*Task details:* Copy each record below without changing a single word.

Data provided START

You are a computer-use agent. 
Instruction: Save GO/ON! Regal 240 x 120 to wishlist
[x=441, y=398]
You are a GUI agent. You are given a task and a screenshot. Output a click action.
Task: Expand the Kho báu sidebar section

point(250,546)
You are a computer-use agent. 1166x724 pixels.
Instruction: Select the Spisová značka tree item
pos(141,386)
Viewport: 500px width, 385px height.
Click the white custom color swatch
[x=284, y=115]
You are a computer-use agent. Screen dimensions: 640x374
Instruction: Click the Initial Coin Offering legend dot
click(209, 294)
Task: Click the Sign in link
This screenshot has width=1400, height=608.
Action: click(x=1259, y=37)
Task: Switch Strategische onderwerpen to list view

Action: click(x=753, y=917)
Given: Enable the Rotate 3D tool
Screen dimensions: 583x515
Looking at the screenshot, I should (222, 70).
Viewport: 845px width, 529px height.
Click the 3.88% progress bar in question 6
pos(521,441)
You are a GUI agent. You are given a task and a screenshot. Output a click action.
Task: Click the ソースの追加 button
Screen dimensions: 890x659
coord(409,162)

Data provided END

*Result for this exercise:*
You are a computer-use agent. 
Instruction: Save GO/ON! Regal 240 x 120 to wishlist
[x=441, y=398]
You are a GUI agent. You are given a task and a screenshot. Output a click action.
Task: Expand the Kho báu sidebar section

point(250,546)
You are a computer-use agent. 1166x724 pixels.
Instruction: Select the Spisová značka tree item
pos(141,386)
Viewport: 500px width, 385px height.
Click the white custom color swatch
[x=284, y=115]
You are a computer-use agent. Screen dimensions: 640x374
Instruction: Click the Initial Coin Offering legend dot
click(209, 294)
Task: Click the Sign in link
This screenshot has width=1400, height=608.
Action: click(x=1259, y=37)
Task: Switch Strategische onderwerpen to list view

Action: click(x=753, y=917)
Given: Enable the Rotate 3D tool
Screen dimensions: 583x515
Looking at the screenshot, I should (222, 70).
Viewport: 845px width, 529px height.
Click the 3.88% progress bar in question 6
pos(521,441)
You are a GUI agent. You are given a task and a screenshot. Output a click action.
Task: Click the ソースの追加 button
Screen dimensions: 890x659
coord(409,162)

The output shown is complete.